- Genre: Children's; Fantasy;
- Created by: Flávio de Souza
- Directed by: Roberto Vignati
- Starring: Luciano Amaral; Antônio Fagundes; Mira Haar; Mayana Blum; Gianfrancesco Guarnieri; Anna D'Lira;
- Country of origin: Brazil
- Original language: Portuguese
- No. of seasons: 1
- No. of episodes: 52

Production
- Production companies: SESI; TV Cultura;

Original release
- Network: TV Cultura
- Release: 6 October 1991 – 27 September 1992

= Mundo da Lua =

Brazilian television series

Mundo da Lua (World of the Moon) is a Brazilian children's fantasy television series that aired on TV Cultura from 6 October 1991 to 27 September 1992, totalling 52 episodes.
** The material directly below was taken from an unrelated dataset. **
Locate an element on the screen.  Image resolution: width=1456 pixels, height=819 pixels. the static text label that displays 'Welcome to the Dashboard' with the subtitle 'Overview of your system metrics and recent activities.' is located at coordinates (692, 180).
It was created by Flávio de Souza and starred Luciano Amaral. It is currently shown on TV Rá-Tim-Bum.

== Plot ==
The series features Lucas Silva e Silva (Luciano Amaral), a ten-year-old boy who lives with his grandparents, parents, sister and maid in a townhouse in São Paulo. His father, Rogério (Antônio Fagundes), is a teacher who works hard, and his mother, Carolina (Mira Haar), works at a boutique. His older sister is called Juliana (Mayana Blum), and the maid is called Rosa (Ana D'Lira). Lucas is given a tape recorder by his grandfather, Orlando (Gianfrancesco Guarnieri), for his birthday. Lucas uses the tape recorder to record his childhood fantasies, which feature prominently in each episode.

== Spin-off ==
In 1993, following on from Mundo da Lua and featuring its main character Lucas, TV Cultura broadcast a five-episode educational series titled Lucas e Juquinha em Perigo! Perigo! Perigo! (Lucas and Juquinha in Danger! Danger! Danger!). The series showed Lucas helping his younger cousin, Juquinha, navigate common household hazards such as medicine, fire and electricity.

== 2020 revival ==
In April 2020, Luciano Amaral created a stand-alone, 'lockdown' episode of Mundo da Lua, with the title "Bem-vindos de Volta ao Mundo da Lua" ("Welcome back to Mundo da Lua"). The episode was released on social media to encourage people to stay at home.

In September 2020, a new episode of Mundo da Lua was created using artificial intelligence.

== Awards ==
In 1992, Mundo da Lua won the APCA award for Best Children's Program.